TASK INSTRUCTIONS → Go through the lines below and copy each one that holds the string "will".

(Dataset entries)
========================================================================
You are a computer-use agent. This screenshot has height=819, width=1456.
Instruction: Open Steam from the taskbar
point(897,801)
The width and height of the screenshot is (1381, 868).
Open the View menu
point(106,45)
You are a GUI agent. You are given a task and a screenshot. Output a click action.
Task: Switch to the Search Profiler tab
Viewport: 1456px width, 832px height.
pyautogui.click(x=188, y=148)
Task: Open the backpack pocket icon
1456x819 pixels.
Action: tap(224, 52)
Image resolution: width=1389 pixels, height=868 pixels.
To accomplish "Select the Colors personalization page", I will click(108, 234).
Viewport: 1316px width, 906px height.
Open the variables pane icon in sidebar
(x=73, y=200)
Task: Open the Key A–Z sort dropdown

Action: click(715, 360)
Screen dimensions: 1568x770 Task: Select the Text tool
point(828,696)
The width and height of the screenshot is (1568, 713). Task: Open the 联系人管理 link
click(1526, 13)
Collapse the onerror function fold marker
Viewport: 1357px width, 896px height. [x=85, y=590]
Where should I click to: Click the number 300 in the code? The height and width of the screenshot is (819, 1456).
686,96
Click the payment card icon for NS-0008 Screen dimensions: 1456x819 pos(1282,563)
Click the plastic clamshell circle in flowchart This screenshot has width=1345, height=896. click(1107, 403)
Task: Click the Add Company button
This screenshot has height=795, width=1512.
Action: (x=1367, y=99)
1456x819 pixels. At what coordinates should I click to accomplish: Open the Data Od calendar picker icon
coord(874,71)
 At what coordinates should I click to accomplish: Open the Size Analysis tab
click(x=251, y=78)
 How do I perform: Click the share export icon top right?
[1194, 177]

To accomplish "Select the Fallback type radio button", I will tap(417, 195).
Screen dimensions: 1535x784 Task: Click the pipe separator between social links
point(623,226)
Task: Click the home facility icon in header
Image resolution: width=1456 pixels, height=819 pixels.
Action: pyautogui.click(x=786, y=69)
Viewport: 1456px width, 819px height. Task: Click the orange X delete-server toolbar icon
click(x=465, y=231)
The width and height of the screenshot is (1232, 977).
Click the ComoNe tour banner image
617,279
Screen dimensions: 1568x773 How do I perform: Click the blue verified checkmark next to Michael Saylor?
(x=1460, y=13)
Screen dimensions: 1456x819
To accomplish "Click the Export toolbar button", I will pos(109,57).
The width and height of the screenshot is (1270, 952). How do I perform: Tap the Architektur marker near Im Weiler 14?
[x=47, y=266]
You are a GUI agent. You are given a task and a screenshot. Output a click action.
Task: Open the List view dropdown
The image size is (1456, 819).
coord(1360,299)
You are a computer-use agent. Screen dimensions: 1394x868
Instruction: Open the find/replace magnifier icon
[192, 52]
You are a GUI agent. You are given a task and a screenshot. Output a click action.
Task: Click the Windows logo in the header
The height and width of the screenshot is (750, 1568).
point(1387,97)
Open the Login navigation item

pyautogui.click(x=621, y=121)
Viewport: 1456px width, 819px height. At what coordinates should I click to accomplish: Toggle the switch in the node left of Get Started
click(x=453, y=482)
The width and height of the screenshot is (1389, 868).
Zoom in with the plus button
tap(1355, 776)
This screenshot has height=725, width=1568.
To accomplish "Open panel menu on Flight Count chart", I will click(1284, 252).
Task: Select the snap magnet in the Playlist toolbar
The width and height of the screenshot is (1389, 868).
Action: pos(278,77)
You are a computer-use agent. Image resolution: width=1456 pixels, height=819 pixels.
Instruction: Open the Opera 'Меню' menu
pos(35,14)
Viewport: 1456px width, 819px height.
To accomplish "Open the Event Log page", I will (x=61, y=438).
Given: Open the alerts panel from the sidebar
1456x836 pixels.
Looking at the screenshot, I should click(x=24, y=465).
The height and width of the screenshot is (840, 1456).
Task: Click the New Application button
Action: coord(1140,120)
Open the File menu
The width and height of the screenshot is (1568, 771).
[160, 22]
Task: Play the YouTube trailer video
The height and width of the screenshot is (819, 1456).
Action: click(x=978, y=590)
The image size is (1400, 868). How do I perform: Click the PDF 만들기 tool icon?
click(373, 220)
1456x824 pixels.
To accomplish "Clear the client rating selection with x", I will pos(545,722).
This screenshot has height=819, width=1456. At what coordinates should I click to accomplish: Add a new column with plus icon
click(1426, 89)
========================================================================
ANSWER SECTION →
To accomplish "Select the Colors personalization page", I will click(108, 234).
To accomplish "Select the Fallback type radio button", I will tap(417, 195).
To accomplish "Click the Export toolbar button", I will pos(109,57).
To accomplish "Open panel menu on Flight Count chart", I will click(1284, 252).
To accomplish "Open the Event Log page", I will (x=61, y=438).
To accomplish "Clear the client rating selection with x", I will pos(545,722).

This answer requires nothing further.